Grundfos is responsible for providing maintenance, repairs, and replacements. In its contract with the community, the consumers agree to pay a 2 or 3 KSHs/filling fee (depending on the location) and Grundfos guarantees they will fix or replace any parts of the system that may breakdown. (Hence the need for all the monitoring).

(Above: Jacinda Mortinda Paul, owner of the “Hot Hoteli”, a one room shop that serves hot tea, cooked food, and small snacks, uses 7 jerrycans of water each day to run her business. Previously, she walked 4-5km to the river to get water or paid someone 10 KSH/jug to bring water. Now she only pays 3 KSH, and walks just 1/2 a kilometer).

Grundfos LIFELINK is a business, not a charity, as the promotional materials quickly point out. It is the first solely BoP-focused subsidiary business from the world leading pump manufacturer Grundfos, which has spent two years piloting the LIFELINK system, a market-based approach to solving the issues of water poverty. According to their mission, they are “committed to improving the living conditions for the disadvantaged people in the BoP market by providing them with access to safe drinking water and other infrastructural platforms.”

At only 2-3 Kenyan Shillings (around $.04 USD) per jerrycan, the price recommended by the Kenyan Government, the LIFELINK system is both affordable and accessible to those at the BoP. Yet with an initial price tag of close to $35,000 per system, the LIFELINK solution is certainly not a cheap investment. But, in the end, the incredible sustainability of this system may more than make up for the price. As long as the sun keeps shining, consumers to continue to pay, and Grundfos continues its close monitoring, maintenance, and service of the equipment through the funds generated, these systems can last upwards of 20 years.

(Above: Jacinda Mortinda Paul, owner of the “Hot Hoteli”, a one room shop that serves hot tea, cooked food, and small snacks, uses 7 jerrycans of water each day to run her business. Previously, she walked 4-5km to the river to get water or paid someone 10 KSH/jug to bring water. Now she only pays 3 KSH, and walks just 1/2 a kilometer).
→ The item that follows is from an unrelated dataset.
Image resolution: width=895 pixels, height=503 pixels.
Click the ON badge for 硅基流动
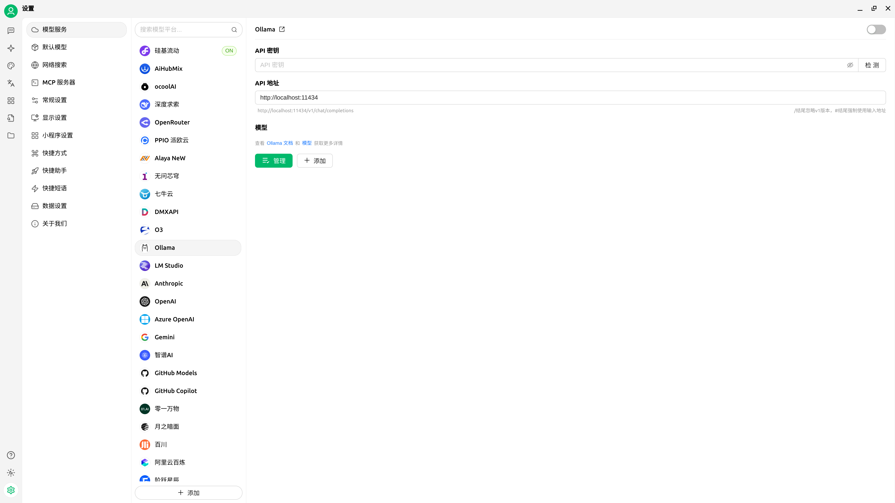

In theory, at the cost of $35,000 a system, a village of 2,000 people would only need to pay $17.50/person up-front for the system, or less than $1 per person per year for 20 years, in addition to the service fee. While currently aid agencies, NGOs and governments are purchasing or investing in these systems, not the communities themselves, it seems like if managed properly, the communities could possibly bear the costs. Grundfos LIFELINK said that working with microfinance institutions to do just that was part of the initial model, but their current approach made more sense for piloting the system.

While the 9 systems currently operating around Kenya certainly won’t be able to sustain Grundfos LIFELINK’s operating costs, at scale- great scale-Grundfos feels it may just have discovered a financially viable solution to providing clean water to the BoP.

With a market of over 1.1 billion people waiting for a solution, I hope they have found it as well.

(Above: The LIFELINK System in KMC, a dry and dusty town on the outskirts of Nairobi, serves over 3,000 community members. Here, a steady demand of jerrycans is waiting to be filled).